The IHRA definition, debated for years, has been adopted by around 20 countries, including the U.K., Canada, Germany, and more. Its definition is mostly nonproblematic, but to Nadler, one aspect of it threatened to squelch free speech on campuses. “You could read it as saying that criticism of Israel is antisemitic,” he said.
And this is where we get to the question of the Republicans’ motivation in introducing this bill. The IHRA definition is not without controversy, precisely because of some language about criticism of Israel that many consider blurry. Two other definitions of antisemitism have been promulgated—the Jerusalem Declaration on Antisemitism and the Nexus Document. Choosing to rely solely on one of the three definitions struck some critics as concerning. Even the author of the IHRA definition, Kenneth Stern, has become a sharp critic of using it with respect to speech on college campuses, and Nadler told me that Stern opposed this bill.
But: The IHRA definition did have a notable champion in the United States: Donald Trump. As president in 2019, he signed an executive order to protect Jewish students under the Civil Rights Act, using the IHRA definition. Sounds good and uncontroversial, but numerous critics, including progressive Jewish groups, worried about its potential chilling effect on campuses. Stern, writing in The Guardian, argued that his definition “was created primarily so that European data collectors could know what to include and exclude.… It was never intended to be a campus hate speech code, but that’s what Donald Trump’s executive order accomplished this week.”
The Biden administration never rescinded that executive order. However, Biden did launch a different approach. In May 2023, he unveiled the first-ever national strategy to combat antisemitism. The 60-page plan outlined 100 steps that federal agencies committed to complete within a year and was based on input from 1,000 stakeholders.

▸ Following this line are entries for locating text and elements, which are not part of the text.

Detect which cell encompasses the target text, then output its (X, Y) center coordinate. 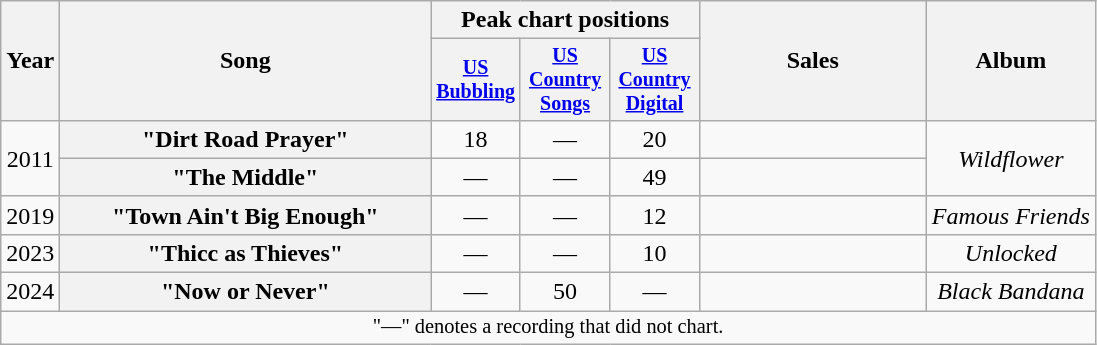
2023 (30, 253)
"Dirt Road Prayer" (246, 139)
US Bubbling (476, 80)
Song (246, 61)
"The Middle" (246, 177)
Famous Friends (1010, 215)
"—" denotes a recording that did not chart. (548, 328)
20 (654, 139)
Black Bandana (1010, 292)
2011 (30, 158)
12 (654, 215)
2024 (30, 292)
"Thicc as Thieves" (246, 253)
US Country Songs (564, 80)
49 (654, 177)
10 (654, 253)
18 (476, 139)
"Now or Never" (246, 292)
Album (1010, 61)
US Country Digital (654, 80)
2019 (30, 215)
"Town Ain't Big Enough" (246, 215)
Peak chart positions (565, 20)
Unlocked (1010, 253)
Sales (812, 61)
Wildflower (1010, 158)
50 (564, 292)
Year (30, 61)
Search for the cell housing the specified text and yield its [X, Y] center coordinate. 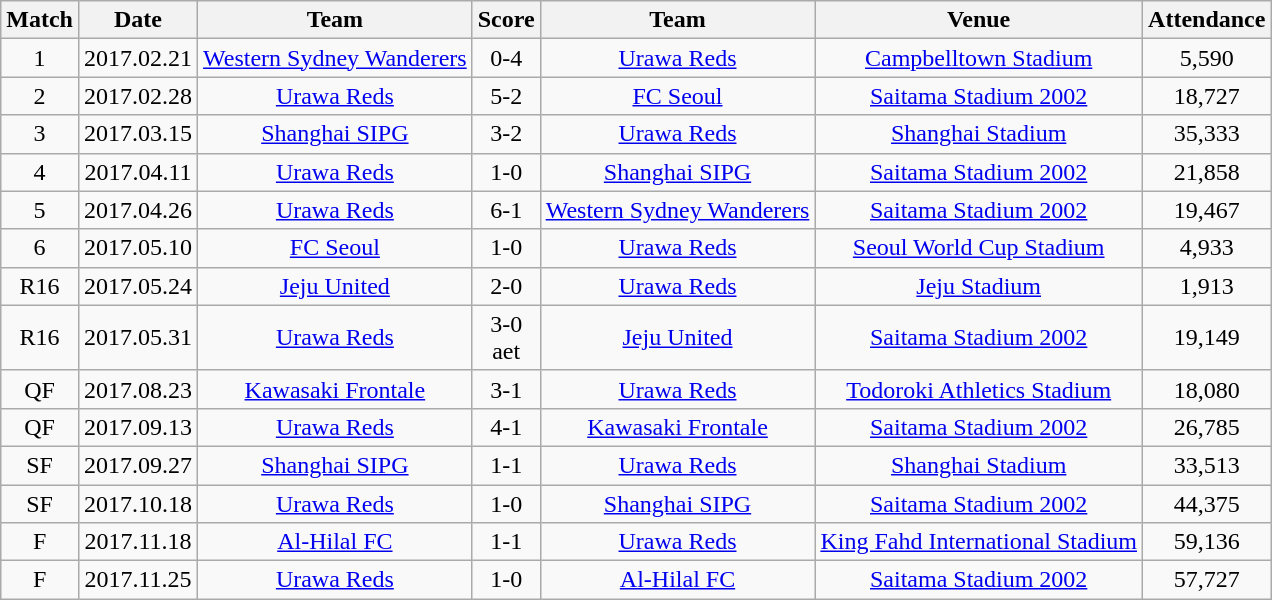
6 [40, 248]
3-0aet [506, 338]
3-2 [506, 134]
2017.08.23 [138, 389]
4 [40, 172]
Score [506, 20]
44,375 [1207, 503]
2017.02.21 [138, 58]
6-1 [506, 210]
2-0 [506, 286]
5-2 [506, 96]
2017.10.18 [138, 503]
Match [40, 20]
21,858 [1207, 172]
18,727 [1207, 96]
33,513 [1207, 465]
1 [40, 58]
King Fahd International Stadium [979, 542]
57,727 [1207, 580]
2017.04.26 [138, 210]
Date [138, 20]
5 [40, 210]
5,590 [1207, 58]
4,933 [1207, 248]
2017.09.13 [138, 427]
26,785 [1207, 427]
3-1 [506, 389]
2017.11.18 [138, 542]
2017.04.11 [138, 172]
18,080 [1207, 389]
2017.03.15 [138, 134]
Jeju Stadium [979, 286]
2017.05.10 [138, 248]
2017.05.31 [138, 338]
2017.09.27 [138, 465]
Venue [979, 20]
Todoroki Athletics Stadium [979, 389]
Seoul World Cup Stadium [979, 248]
2 [40, 96]
4-1 [506, 427]
2017.11.25 [138, 580]
3 [40, 134]
Attendance [1207, 20]
1,913 [1207, 286]
19,149 [1207, 338]
2017.05.24 [138, 286]
0-4 [506, 58]
2017.02.28 [138, 96]
35,333 [1207, 134]
19,467 [1207, 210]
59,136 [1207, 542]
Campbelltown Stadium [979, 58]
Provide the [X, Y] coordinate of the cell's center where the given text is located.  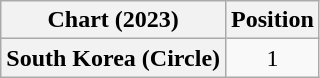
1 [273, 58]
South Korea (Circle) [114, 58]
Position [273, 20]
Chart (2023) [114, 20]
Search for the cell housing the specified text and yield its (x, y) center coordinate. 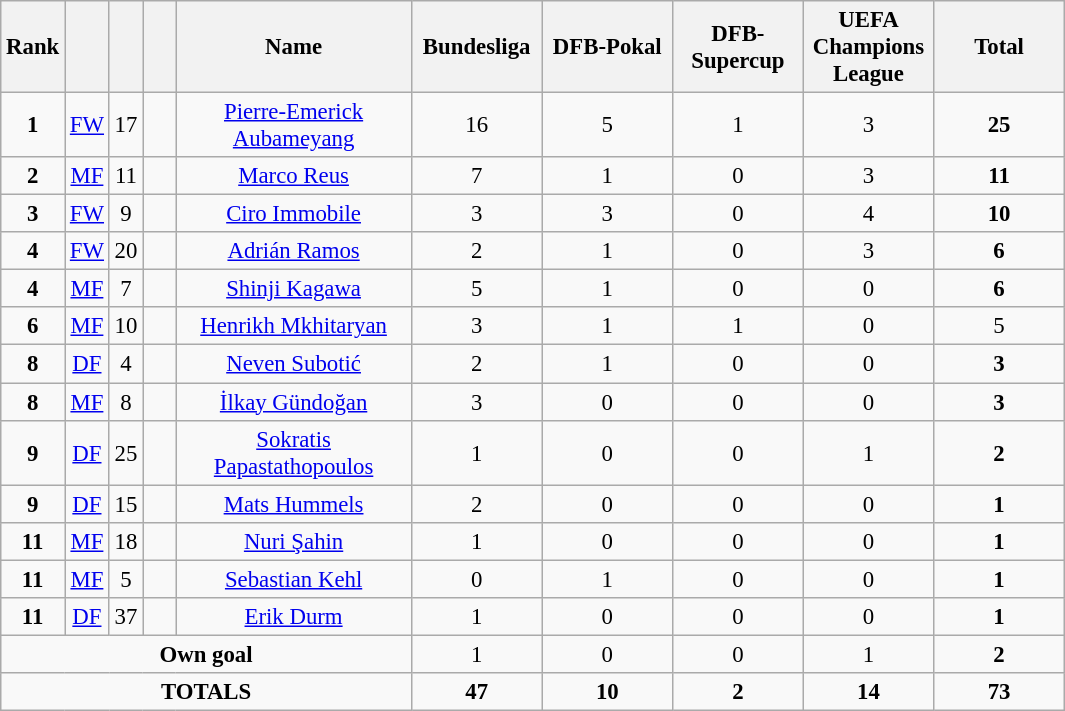
15 (126, 504)
Neven Subotić (294, 364)
14 (868, 692)
Sokratis Papastathopoulos (294, 452)
37 (126, 617)
Shinji Kagawa (294, 289)
Erik Durm (294, 617)
Adrián Ramos (294, 251)
18 (126, 541)
Pierre-Emerick Aubameyang (294, 126)
Mats Hummels (294, 504)
17 (126, 126)
73 (1000, 692)
UEFA Champions League (868, 47)
DFB-Supercup (738, 47)
Marco Reus (294, 176)
Total (1000, 47)
Own goal (206, 654)
Henrikh Mkhitaryan (294, 327)
Rank (33, 47)
İlkay Gündoğan (294, 402)
Nuri Şahin (294, 541)
20 (126, 251)
DFB-Pokal (608, 47)
16 (476, 126)
47 (476, 692)
Bundesliga (476, 47)
Sebastian Kehl (294, 579)
Ciro Immobile (294, 214)
TOTALS (206, 692)
Name (294, 47)
Capture the cell that displays the provided text and extract its (X, Y) central coordinate. 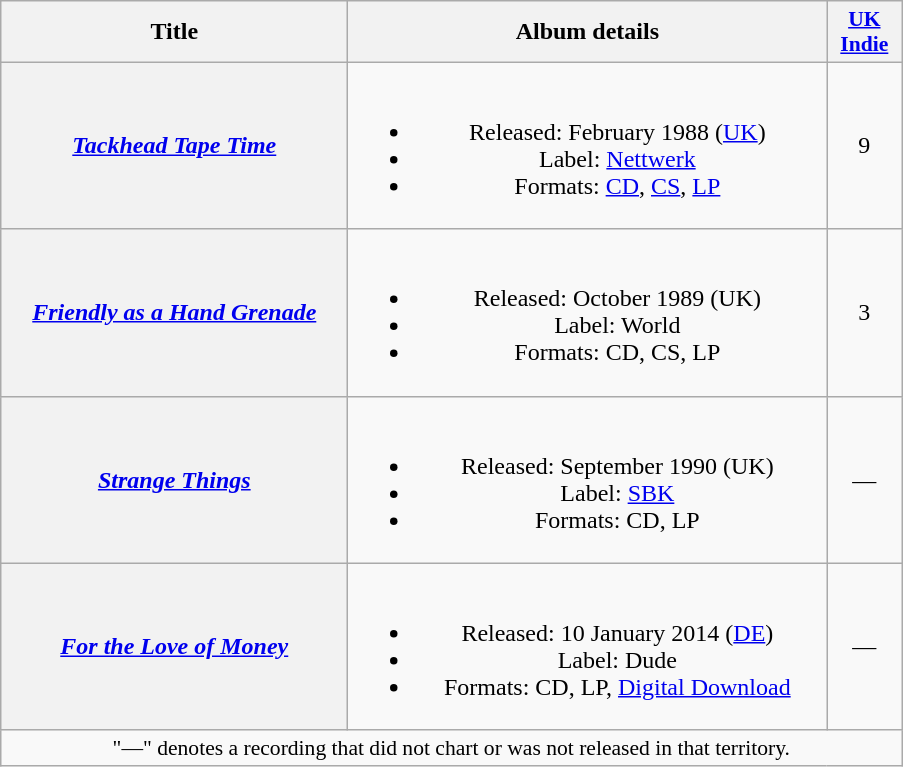
Title (174, 32)
9 (864, 146)
UK Indie (864, 32)
3 (864, 312)
"—" denotes a recording that did not chart or was not released in that territory. (452, 748)
Released: February 1988 (UK)Label: NettwerkFormats: CD, CS, LP (588, 146)
Strange Things (174, 480)
For the Love of Money (174, 646)
Released: September 1990 (UK)Label: SBKFormats: CD, LP (588, 480)
Tackhead Tape Time (174, 146)
Friendly as a Hand Grenade (174, 312)
Album details (588, 32)
Released: 10 January 2014 (DE)Label: DudeFormats: CD, LP, Digital Download (588, 646)
Released: October 1989 (UK)Label: WorldFormats: CD, CS, LP (588, 312)
Find where the given text appears and provide that cell's center as (x, y) coordinate. 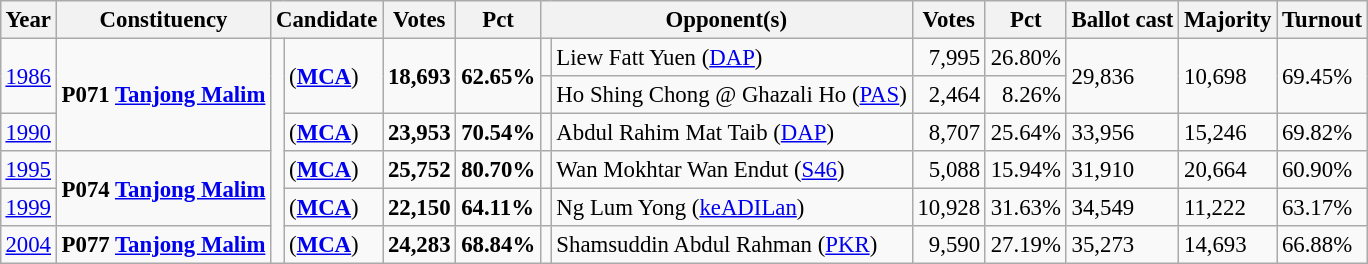
Year (28, 20)
27.19% (1026, 245)
5,088 (948, 170)
23,953 (420, 133)
Liew Fatt Yuen (DAP) (732, 57)
1986 (28, 76)
15,246 (1228, 133)
33,956 (1122, 133)
10,698 (1228, 76)
31,910 (1122, 170)
P074 Tanjong Malim (163, 188)
8.26% (1026, 95)
70.54% (498, 133)
2004 (28, 245)
Opponent(s) (726, 20)
Candidate (327, 20)
24,283 (420, 245)
10,928 (948, 208)
69.82% (1322, 133)
14,693 (1228, 245)
66.88% (1322, 245)
Ng Lum Yong (keADILan) (732, 208)
25.64% (1026, 133)
Majority (1228, 20)
Ho Shing Chong @ Ghazali Ho (PAS) (732, 95)
64.11% (498, 208)
29,836 (1122, 76)
60.90% (1322, 170)
63.17% (1322, 208)
P077 Tanjong Malim (163, 245)
Abdul Rahim Mat Taib (DAP) (732, 133)
1995 (28, 170)
69.45% (1322, 76)
31.63% (1026, 208)
1999 (28, 208)
80.70% (498, 170)
62.65% (498, 76)
Shamsuddin Abdul Rahman (PKR) (732, 245)
1990 (28, 133)
20,664 (1228, 170)
2,464 (948, 95)
Turnout (1322, 20)
15.94% (1026, 170)
Wan Mokhtar Wan Endut (S46) (732, 170)
8,707 (948, 133)
35,273 (1122, 245)
11,222 (1228, 208)
26.80% (1026, 57)
P071 Tanjong Malim (163, 94)
Ballot cast (1122, 20)
68.84% (498, 245)
25,752 (420, 170)
7,995 (948, 57)
22,150 (420, 208)
34,549 (1122, 208)
18,693 (420, 76)
Constituency (163, 20)
9,590 (948, 245)
Capture the cell that displays the provided text and extract its [x, y] central coordinate. 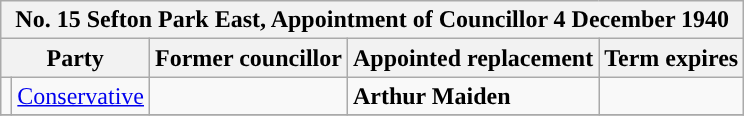
No. 15 Sefton Park East, Appointment of Councillor 4 December 1940 [372, 20]
Conservative [81, 96]
Appointed replacement [472, 58]
Party [76, 58]
Arthur Maiden [472, 96]
Term expires [672, 58]
Former councillor [249, 58]
Return the (x, y) coordinate for the center point of the cell that contains the specified text.  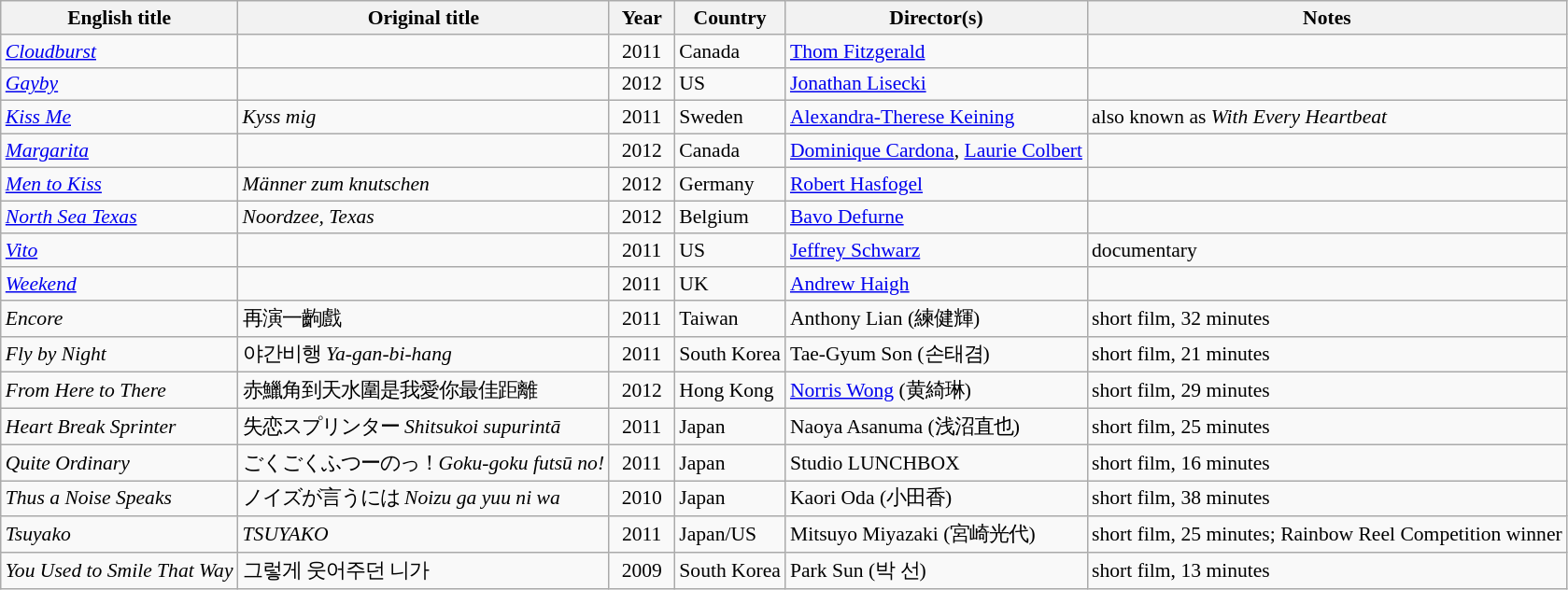
Kyss mig (424, 118)
short film, 25 minutes (1327, 428)
short film, 13 minutes (1327, 572)
Mitsuyo Miyazaki (宮崎光代) (936, 536)
Heart Break Sprinter (120, 428)
Gayby (120, 84)
You Used to Smile That Way (120, 572)
ごくごくふつーのっ！Goku-goku futsū no! (424, 463)
Director(s) (936, 18)
documentary (1327, 251)
Noordzee, Texas (424, 218)
2010 (642, 499)
Alexandra-Therese Keining (936, 118)
Fly by Night (120, 355)
Tsuyako (120, 536)
Notes (1327, 18)
Robert Hasfogel (936, 184)
Men to Kiss (120, 184)
TSUYAKO (424, 536)
Cloudburst (120, 51)
Quite Ordinary (120, 463)
Naoya Asanuma (浅沼直也) (936, 428)
short film, 16 minutes (1327, 463)
North Sea Texas (120, 218)
Country (730, 18)
Thus a Noise Speaks (120, 499)
Studio LUNCHBOX (936, 463)
Jeffrey Schwarz (936, 251)
also known as With Every Heartbeat (1327, 118)
Park Sun (박 선) (936, 572)
Tae-Gyum Son (손태겸) (936, 355)
Vito (120, 251)
Japan/US (730, 536)
Year (642, 18)
Kaori Oda (小田香) (936, 499)
Sweden (730, 118)
Norris Wong (黄綺琳) (936, 390)
Andrew Haigh (936, 284)
失恋スプリンター Shitsukoi supurintā (424, 428)
short film, 29 minutes (1327, 390)
Kiss Me (120, 118)
Hong Kong (730, 390)
Belgium (730, 218)
UK (730, 284)
Bavo Defurne (936, 218)
English title (120, 18)
From Here to There (120, 390)
그렇게 웃어주던 니가 (424, 572)
2009 (642, 572)
Original title (424, 18)
Encore (120, 319)
short film, 38 minutes (1327, 499)
Margarita (120, 151)
Germany (730, 184)
Anthony Lian (練健輝) (936, 319)
赤鱲角到天水圍是我愛你最佳距離 (424, 390)
Dominique Cardona, Laurie Colbert (936, 151)
Männer zum knutschen (424, 184)
short film, 32 minutes (1327, 319)
short film, 21 minutes (1327, 355)
ノイズが言うには Noizu ga yuu ni wa (424, 499)
Weekend (120, 284)
Thom Fitzgerald (936, 51)
야간비행 Ya-gan-bi-hang (424, 355)
Taiwan (730, 319)
Jonathan Lisecki (936, 84)
short film, 25 minutes; Rainbow Reel Competition winner (1327, 536)
再演一齣戲 (424, 319)
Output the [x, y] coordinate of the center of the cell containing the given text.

Biden also proposed increasing the 2024 budget of the Department of Education’s Office of Civil Rights by 25 percent. Republicans proposed cutting it by 25 percent. The ultimate compromise, says Nadler, is that it was flatlined. That battle is being repeated for 2025. House Republicans could shift their position on that, if they want to show that they wish to combat antisemitism in a real way. There’s also a House bill, sponsored by North Carolina Democrat Kathy Manning, that would codify the Biden administration’s approach, and it has an impressive 15 Republican co-sponsors (and 24 Democrats).
Speaker Mike Johnson could put his weight behind that. But as we see on an hourly basis, he (while pretty extreme himself) is dealing with a whole different universe of crazy. Marjorie Taylor Greene explained her opposition to the bill by saying that under it, Christians could be convicted “for believing the Gospel that says Jesus was handed over to Herod to be crucified by the Jews”—an age-old and classic antisemitic fable.
I’m not sure this bill is dangerous. A lot of solid liberals voted for it. I just think it’s worth noting that some Jewish members opposed it (there were three more, in addition to Nadler and Schakowsky: Sarah Jacobs of California, Jake Auchincloss of Massachusetts, and Rebecca Balint of Vermont), in part out of concern that criticism of the policies of Israel could be construed under law as antisemitic.
Antisemitism is certainly all too real, on college campuses and across the country, and obviously, there are times when criticism of Israel can and does include antisemitic tropes. But the laws of the United States should help clarify the difference between antisemitism and criticism of Israel, not obscure it.